>>>

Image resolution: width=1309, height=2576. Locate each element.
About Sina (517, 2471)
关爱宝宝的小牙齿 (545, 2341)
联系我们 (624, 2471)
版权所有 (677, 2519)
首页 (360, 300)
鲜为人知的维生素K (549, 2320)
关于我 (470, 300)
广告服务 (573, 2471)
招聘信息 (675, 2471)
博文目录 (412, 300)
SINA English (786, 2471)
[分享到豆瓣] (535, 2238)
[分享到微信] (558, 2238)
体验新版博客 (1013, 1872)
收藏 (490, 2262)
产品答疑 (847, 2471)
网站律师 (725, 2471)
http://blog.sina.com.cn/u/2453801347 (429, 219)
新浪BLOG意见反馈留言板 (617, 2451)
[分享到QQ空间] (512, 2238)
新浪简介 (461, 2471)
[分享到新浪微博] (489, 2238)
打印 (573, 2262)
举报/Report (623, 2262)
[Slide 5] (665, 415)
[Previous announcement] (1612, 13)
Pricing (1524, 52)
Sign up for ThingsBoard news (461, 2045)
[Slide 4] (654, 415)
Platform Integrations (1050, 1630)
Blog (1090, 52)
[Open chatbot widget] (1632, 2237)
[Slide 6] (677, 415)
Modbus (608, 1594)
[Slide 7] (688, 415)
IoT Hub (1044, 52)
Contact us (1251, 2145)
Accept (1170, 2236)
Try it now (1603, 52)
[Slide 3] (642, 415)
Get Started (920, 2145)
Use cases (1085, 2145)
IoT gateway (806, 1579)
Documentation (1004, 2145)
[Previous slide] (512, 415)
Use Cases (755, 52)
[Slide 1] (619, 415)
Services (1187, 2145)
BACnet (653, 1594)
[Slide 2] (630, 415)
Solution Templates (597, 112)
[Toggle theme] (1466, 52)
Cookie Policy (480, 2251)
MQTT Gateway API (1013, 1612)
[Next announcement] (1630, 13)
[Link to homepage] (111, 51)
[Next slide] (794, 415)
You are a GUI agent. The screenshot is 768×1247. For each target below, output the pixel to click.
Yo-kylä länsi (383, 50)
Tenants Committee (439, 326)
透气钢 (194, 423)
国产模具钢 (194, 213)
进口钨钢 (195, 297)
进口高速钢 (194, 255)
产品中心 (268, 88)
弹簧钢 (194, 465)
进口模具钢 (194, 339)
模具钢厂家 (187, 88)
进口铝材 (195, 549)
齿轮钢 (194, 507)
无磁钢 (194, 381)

<<<

[EXERCISE INSTRUCTIONS] Exact copies of the lines from the one containing "http://blog.sina.com.cn/u/2453801347 (429, 219)" through the end of the listing, both included, are the only thing wanted.

[EXERCISE ANSWER]
http://blog.sina.com.cn/u/2453801347 (429, 219)
新浪BLOG意见反馈留言板 (617, 2451)
[分享到QQ空间] (512, 2238)
新浪简介 (461, 2471)
[分享到新浪微博] (489, 2238)
打印 (573, 2262)
举报/Report (623, 2262)
[Slide 5] (665, 415)
[Previous announcement] (1612, 13)
Pricing (1524, 52)
Sign up for ThingsBoard news (461, 2045)
[Slide 4] (654, 415)
Platform Integrations (1050, 1630)
Blog (1090, 52)
[Open chatbot widget] (1632, 2237)
[Slide 6] (677, 415)
Modbus (608, 1594)
[Slide 7] (688, 415)
IoT Hub (1044, 52)
Contact us (1251, 2145)
Accept (1170, 2236)
Try it now (1603, 52)
[Slide 3] (642, 415)
Get Started (920, 2145)
Use cases (1085, 2145)
IoT gateway (806, 1579)
Documentation (1004, 2145)
[Previous slide] (512, 415)
Use Cases (755, 52)
[Slide 1] (619, 415)
Services (1187, 2145)
BACnet (653, 1594)
[Slide 2] (630, 415)
Solution Templates (597, 112)
[Toggle theme] (1466, 52)
Cookie Policy (480, 2251)
MQTT Gateway API (1013, 1612)
[Next announcement] (1630, 13)
[Link to homepage] (111, 51)
[Next slide] (794, 415)
You are a GUI agent. The screenshot is 768×1247. For each target below, output the pixel to click.
Yo-kylä länsi (383, 50)
Tenants Committee (439, 326)
透气钢 (194, 423)
国产模具钢 (194, 213)
进口钨钢 (195, 297)
进口高速钢 (194, 255)
产品中心 (268, 88)
弹簧钢 (194, 465)
进口模具钢 (194, 339)
模具钢厂家 (187, 88)
进口铝材 (195, 549)
齿轮钢 (194, 507)
无磁钢 (194, 381)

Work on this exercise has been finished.